Perceptron Based Linear Regression model
Harry Thapa
Build Predictive Models | Analyst | Smart Digital Solutions for Agencies, Start-Up & B2B | AI Strategies & Tech Innovations
What is perceptron ?
Perceptions are one of the simplest types of feed forward neural networks and the foundational building block of deep learning models. Invented in 1958 by Frank Rosenblatt, perceptron were designed to model the way the human brain processes information. A perceptron is essentially a linear classifier used for binary classification tasks, which means it predicts whether an input belongs to one class or another based on a linear predictor function combining a set of weights with the feature vector.
Typically, when we think of perceptron, the immediate association is with classification tasks. These are scenarios where the goal is to categorise inputs into two or more classes, making perceptron the go-to choice for problems with a clear, discrete boundary.
However, the innovative twist of applying a perceptron to linear regression tasks opens up a exploration in the field of machine learning algorithms and their potential for cross-domain application.

━━━━━━━━━━━━━━━━━━━━

THE TASKS:
(A) In the perceptron article, list each phrase set off by vertical bars in the line under Harry Thapa's name.
(B) According to the perceptron article, who invented the perceptron, and in what year?
(C) Copy the stretch of the perceptron article that opens with "Perceptron Based Linear" and closes with "is perceptron ?".

EXTRACTED DATA:
━━━━━━━━━━━━━━━━━━━━

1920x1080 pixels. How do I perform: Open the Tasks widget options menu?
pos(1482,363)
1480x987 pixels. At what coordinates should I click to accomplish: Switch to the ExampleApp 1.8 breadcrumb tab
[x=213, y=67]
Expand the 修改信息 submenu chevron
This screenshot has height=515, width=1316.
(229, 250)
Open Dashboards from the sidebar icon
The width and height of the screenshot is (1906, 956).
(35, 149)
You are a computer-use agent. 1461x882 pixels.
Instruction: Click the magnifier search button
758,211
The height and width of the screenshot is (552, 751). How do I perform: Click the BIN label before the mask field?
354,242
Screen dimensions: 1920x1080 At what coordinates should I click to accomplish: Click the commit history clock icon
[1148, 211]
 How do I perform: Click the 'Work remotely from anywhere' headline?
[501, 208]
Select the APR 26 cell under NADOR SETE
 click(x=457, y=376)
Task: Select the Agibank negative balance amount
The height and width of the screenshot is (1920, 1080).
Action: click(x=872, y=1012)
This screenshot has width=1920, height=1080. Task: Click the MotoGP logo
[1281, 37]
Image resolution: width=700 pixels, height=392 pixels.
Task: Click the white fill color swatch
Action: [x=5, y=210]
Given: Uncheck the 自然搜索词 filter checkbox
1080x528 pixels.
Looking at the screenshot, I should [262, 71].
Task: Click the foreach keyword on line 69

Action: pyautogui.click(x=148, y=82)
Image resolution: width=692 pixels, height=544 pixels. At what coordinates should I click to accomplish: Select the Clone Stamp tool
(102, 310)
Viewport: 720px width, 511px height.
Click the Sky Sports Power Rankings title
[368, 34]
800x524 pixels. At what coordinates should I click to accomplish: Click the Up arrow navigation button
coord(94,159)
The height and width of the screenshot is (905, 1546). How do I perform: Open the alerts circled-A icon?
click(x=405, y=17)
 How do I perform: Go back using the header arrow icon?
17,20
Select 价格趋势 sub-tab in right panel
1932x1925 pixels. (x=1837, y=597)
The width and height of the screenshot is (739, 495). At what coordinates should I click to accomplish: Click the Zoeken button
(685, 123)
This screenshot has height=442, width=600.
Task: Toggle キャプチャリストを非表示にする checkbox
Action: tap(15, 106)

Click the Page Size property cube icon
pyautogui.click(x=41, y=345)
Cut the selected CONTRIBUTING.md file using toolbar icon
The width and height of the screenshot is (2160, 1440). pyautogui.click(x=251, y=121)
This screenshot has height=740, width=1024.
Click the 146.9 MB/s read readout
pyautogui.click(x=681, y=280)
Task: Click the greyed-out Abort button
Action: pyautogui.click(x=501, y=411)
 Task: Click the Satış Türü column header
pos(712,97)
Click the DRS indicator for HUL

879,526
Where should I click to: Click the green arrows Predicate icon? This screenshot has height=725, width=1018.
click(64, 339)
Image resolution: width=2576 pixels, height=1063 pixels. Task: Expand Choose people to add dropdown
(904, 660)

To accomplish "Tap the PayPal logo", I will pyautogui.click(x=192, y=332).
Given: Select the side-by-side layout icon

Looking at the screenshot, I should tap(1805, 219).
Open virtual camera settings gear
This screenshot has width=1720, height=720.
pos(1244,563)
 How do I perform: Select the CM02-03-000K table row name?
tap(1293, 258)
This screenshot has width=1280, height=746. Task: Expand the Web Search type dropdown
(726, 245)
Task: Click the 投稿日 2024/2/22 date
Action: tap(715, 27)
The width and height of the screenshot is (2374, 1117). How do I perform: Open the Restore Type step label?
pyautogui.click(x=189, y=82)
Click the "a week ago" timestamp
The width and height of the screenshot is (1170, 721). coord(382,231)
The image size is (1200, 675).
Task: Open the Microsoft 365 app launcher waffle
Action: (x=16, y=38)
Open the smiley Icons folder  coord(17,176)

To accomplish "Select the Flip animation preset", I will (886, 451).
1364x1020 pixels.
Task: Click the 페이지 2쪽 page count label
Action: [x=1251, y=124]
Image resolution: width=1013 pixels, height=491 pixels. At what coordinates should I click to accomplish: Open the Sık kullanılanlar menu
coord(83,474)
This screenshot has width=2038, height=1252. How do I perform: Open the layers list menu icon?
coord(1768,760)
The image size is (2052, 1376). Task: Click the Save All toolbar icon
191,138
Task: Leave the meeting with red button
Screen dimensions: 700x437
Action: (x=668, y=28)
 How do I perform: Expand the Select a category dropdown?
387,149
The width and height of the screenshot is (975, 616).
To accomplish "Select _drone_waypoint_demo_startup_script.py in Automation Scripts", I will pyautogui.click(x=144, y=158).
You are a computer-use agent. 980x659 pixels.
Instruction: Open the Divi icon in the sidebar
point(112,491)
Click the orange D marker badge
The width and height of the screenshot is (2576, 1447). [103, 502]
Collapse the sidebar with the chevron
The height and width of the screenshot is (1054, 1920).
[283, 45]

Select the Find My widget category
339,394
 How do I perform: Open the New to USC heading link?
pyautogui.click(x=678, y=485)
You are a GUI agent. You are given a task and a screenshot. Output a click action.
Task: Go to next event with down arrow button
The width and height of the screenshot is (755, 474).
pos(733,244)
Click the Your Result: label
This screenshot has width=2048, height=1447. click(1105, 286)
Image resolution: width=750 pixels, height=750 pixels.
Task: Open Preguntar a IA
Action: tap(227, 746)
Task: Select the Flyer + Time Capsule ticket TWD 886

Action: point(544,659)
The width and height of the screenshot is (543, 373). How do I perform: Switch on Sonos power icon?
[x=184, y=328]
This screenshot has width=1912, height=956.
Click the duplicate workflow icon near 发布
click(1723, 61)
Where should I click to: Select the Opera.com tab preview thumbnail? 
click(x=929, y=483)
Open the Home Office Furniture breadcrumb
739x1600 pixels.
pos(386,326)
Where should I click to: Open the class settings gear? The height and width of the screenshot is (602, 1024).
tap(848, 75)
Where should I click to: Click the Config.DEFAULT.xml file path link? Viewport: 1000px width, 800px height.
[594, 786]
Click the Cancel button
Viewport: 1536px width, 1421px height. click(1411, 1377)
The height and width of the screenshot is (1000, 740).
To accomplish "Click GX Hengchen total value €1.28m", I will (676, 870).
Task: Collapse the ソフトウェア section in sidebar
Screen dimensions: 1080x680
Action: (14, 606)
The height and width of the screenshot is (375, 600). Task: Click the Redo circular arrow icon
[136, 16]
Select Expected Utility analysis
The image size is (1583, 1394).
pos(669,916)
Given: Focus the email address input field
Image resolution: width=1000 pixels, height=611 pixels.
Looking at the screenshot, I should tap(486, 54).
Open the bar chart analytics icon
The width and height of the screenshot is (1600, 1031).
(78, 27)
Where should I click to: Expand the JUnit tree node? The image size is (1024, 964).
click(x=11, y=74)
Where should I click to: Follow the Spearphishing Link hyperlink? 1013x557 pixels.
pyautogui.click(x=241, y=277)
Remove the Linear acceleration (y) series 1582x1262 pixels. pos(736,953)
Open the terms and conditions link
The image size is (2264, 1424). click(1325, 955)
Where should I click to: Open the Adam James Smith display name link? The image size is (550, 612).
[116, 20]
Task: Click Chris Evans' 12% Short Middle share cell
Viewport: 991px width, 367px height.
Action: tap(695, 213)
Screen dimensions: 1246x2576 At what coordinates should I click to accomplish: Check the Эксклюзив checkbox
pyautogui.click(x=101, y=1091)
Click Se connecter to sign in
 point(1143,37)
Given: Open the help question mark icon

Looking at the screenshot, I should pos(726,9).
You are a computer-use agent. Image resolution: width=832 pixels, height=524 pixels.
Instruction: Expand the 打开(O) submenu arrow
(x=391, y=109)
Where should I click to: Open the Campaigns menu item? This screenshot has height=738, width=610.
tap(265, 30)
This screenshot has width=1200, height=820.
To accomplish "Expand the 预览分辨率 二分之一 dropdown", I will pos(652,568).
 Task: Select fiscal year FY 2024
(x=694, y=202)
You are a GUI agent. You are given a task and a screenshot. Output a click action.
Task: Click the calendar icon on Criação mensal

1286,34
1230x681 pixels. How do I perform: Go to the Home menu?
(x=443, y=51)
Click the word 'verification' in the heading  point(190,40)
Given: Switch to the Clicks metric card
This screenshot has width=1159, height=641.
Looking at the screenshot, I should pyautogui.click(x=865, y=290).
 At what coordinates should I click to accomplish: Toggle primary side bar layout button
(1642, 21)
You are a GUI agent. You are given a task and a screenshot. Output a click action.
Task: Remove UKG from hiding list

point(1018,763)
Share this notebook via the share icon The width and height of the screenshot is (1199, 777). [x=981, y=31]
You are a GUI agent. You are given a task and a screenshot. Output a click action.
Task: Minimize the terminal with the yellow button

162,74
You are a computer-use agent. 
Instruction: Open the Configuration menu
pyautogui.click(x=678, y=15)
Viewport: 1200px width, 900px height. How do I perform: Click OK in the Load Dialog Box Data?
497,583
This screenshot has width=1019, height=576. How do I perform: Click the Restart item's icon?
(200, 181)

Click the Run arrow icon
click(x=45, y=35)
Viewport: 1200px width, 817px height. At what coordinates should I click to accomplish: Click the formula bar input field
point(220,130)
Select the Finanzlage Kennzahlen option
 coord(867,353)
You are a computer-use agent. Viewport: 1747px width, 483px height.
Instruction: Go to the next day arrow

━━━━━━━━━━━━━━━━━━━━

SOLUTIONS TO EACH TASK:
(A)
Build Predictive Models
Analyst
Smart Digital Solutions for Agencies, Start-Up & B2B
AI Strategies & Tech Innovations

(B) Frank Rosenblatt, in 1958.

(C)
Perceptron Based Linear Regression model
Harry Thapa
Build Predictive Models | Analyst | Smart Digital Solutions for Agencies, Start-Up & B2B | AI Strategies & Tech Innovations
What is perceptron ?